I am bummed about Riley but I have only had them for 10 days so I hadn't gotten too attached to them quite yet with working insane hrs at work. Quinn seems perfectly happy at the moment, giving my hand the full grooming treatment while stopping every so often to boggle.

Aside from holding him a lot, is there anything else I should do to help him? I am wondering how long it will be before he realizes he is all alone. 
He is only 5 weeks old and was much smaller than his brother was so I can't put him in with Skidz and Rico or they would kick his butt. All of the boys are scheduled to be neutered in mid august.

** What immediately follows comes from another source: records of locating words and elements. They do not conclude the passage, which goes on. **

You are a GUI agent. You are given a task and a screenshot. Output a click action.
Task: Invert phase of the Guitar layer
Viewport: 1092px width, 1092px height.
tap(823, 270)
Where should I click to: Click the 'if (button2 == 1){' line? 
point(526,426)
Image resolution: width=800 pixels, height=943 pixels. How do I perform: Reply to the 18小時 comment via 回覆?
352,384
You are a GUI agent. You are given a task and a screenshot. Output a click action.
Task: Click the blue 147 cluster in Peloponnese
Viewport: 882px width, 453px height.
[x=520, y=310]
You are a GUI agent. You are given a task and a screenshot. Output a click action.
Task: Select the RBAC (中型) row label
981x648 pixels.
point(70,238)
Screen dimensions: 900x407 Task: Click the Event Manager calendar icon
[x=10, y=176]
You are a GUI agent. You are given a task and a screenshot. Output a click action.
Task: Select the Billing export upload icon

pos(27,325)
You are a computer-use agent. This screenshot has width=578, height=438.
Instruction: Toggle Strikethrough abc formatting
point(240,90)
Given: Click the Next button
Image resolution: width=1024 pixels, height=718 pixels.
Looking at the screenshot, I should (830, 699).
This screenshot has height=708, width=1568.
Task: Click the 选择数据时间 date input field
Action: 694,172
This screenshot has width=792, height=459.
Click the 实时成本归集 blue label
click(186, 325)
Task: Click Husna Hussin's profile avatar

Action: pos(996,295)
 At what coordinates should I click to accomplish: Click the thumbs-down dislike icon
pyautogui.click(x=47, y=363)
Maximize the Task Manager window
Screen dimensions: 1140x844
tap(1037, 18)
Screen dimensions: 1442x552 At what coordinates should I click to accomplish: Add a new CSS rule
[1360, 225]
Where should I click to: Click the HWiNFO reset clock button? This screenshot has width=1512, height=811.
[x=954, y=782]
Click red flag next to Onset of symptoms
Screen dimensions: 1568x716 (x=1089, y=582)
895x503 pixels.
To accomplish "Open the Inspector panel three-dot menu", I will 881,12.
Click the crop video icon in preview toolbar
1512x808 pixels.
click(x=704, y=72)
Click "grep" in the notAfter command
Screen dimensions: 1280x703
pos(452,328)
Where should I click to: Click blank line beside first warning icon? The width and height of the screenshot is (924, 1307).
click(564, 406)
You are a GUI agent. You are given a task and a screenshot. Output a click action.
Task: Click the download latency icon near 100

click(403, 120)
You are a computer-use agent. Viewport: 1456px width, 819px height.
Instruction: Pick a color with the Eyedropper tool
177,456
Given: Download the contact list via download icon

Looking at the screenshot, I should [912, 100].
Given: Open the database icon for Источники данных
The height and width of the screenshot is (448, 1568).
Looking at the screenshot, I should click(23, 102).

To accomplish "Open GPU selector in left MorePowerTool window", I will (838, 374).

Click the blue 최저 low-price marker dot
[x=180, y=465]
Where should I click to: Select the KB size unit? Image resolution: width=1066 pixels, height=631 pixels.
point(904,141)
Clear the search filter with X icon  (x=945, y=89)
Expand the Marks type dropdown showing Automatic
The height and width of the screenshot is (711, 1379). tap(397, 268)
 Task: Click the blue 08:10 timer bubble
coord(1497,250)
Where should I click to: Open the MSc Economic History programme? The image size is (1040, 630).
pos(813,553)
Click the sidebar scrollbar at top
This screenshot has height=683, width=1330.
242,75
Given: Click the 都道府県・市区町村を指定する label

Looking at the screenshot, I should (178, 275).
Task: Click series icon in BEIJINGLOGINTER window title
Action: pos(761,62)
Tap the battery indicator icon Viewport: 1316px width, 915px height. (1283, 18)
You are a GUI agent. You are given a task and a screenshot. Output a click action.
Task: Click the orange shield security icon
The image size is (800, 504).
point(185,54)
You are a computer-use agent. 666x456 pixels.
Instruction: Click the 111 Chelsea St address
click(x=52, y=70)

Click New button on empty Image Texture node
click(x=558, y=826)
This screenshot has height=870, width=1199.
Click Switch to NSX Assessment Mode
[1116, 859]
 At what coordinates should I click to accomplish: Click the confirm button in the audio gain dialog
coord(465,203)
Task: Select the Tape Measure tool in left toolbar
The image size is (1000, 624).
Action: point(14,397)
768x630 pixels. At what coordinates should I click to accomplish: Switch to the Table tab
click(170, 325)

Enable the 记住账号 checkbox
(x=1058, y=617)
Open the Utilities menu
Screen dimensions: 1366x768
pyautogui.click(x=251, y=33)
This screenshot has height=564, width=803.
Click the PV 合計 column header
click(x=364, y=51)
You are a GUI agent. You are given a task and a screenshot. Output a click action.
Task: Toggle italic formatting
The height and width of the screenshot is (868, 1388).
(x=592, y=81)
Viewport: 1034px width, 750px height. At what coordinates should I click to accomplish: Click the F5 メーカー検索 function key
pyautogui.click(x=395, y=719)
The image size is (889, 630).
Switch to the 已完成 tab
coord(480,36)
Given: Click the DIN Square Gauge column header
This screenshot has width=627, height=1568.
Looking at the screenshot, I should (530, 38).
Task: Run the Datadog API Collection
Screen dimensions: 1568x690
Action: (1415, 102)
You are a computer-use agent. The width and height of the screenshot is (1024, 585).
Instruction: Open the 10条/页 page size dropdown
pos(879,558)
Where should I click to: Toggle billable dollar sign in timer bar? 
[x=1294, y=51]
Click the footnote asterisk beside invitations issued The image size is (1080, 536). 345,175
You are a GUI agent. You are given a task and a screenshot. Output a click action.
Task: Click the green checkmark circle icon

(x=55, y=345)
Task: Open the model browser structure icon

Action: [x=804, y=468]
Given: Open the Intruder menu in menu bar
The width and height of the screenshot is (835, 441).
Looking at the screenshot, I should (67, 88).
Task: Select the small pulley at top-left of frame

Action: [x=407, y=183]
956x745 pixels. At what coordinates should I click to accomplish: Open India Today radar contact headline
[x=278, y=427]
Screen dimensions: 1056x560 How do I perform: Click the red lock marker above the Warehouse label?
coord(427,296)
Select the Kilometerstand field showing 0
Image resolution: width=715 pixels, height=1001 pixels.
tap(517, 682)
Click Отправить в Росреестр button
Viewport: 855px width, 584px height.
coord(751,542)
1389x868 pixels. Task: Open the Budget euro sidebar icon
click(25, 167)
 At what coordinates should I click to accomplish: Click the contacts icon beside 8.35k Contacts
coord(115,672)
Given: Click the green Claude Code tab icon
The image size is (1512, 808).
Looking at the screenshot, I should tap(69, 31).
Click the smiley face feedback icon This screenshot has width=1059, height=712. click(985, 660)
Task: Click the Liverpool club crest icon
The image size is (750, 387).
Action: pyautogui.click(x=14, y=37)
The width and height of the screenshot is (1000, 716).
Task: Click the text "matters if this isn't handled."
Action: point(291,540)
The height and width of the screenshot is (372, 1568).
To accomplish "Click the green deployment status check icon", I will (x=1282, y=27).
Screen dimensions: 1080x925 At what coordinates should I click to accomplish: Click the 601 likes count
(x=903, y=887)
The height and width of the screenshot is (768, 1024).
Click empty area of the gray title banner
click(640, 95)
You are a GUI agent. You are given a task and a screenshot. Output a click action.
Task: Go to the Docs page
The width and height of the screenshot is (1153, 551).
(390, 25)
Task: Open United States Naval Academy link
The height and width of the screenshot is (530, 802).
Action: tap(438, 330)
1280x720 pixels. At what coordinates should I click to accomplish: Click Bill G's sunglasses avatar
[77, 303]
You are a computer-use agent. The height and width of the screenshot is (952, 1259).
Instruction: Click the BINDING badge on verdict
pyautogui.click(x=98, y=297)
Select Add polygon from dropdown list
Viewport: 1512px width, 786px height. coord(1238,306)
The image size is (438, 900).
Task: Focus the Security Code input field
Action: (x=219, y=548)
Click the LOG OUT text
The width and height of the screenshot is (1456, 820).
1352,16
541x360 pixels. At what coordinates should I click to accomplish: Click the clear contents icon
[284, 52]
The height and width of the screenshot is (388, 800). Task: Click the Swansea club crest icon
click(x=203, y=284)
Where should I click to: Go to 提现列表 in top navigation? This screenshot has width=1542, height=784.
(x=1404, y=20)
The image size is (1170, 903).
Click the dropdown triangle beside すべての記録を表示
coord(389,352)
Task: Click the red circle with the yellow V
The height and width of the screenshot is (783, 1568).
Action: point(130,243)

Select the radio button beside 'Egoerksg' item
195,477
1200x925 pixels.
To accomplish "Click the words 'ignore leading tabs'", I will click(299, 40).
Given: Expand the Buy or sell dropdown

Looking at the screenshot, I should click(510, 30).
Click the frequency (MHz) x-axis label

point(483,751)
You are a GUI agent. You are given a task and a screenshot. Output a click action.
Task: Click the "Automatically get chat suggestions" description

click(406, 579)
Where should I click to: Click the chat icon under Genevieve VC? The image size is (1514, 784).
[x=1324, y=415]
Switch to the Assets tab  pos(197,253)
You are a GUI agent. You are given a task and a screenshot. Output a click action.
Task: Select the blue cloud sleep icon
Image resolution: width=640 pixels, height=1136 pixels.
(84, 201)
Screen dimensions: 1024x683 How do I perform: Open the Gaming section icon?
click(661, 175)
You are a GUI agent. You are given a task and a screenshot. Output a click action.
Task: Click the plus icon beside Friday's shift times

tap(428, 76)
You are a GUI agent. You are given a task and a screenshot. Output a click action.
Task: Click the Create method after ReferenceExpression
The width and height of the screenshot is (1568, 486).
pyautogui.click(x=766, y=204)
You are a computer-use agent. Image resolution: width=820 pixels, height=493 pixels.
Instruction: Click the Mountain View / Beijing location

The only place to get males in town is the same pet store that all my boys came from that died from health issues. I stopped by there today to see what they had in case Quinn starts showing signs of depression. They mostly had a couple dozen feeders that were 2x Quinn's size and VERY spooky so I didn't give them much thought. As I was leaving the owner's son said they were getting a large shipment of 4-5 week old weanlings on Monday. If I were to get another one there I would have to go into it knowing that whatever rat I get may have a high mortality rate.

Any ideas?


----------



## liesel (Feb 13, 2013)

I would keep holding him a lot and giving him attention. If he seems to get depressed though you may have to see about getting another rat. My oldest gal recently lost her cage mate and as much as I gave her special attention and lots of it she got very depressed regardless. I didn't even realize how depressed she truly was until I brought her home a new cage mate and her entire behavior drastically changed. Is there any nearby towns you could possibly go to to get abother rat there perhaps? Another that helped my rat somewhat was I gave her a stuffed animal to cuddle since she didnt have a sister to cuddle anymore. she actually seemed to really like that but maybe that's just her personality and again as much as it helped she still ended up depressed. As long as him living alone is temporary though I think it could work. You really have to judge by his personality. personality . as much as I don't advise I had a lone rat once for over a year and she was completely happy living alone. Again though it's all about giving the lone rats extra attention and lots of it


----------



## Perocore (Jan 6, 2014)

I believe that once he is 6 weeks old it would be safe to start introducing him to the older rats individually? From what I've been told, adult males accept baby boys pretty well when the baby is under 3 months old. So you could also wait until he's 8 weeks old if you'd want him to grow a bit more. 

Sorry for your loss  Hope the little guy does alright!


----------



## Isamurat (Jul 27, 2012)

I would get him a same aged friend and then introduce them once they are about 7 weeks old. It does babies a lot of good to have same aged play mates and also minimises the amount of time they spend plaguing the older rats. perhaps see what the young ones are like., a few weeks difference doesn't matter at this age. several months different does. 

Hopefully neutering them will help reduce the risks of illnesses and increase there lifespan. In most cases it does make a positive difference.


----------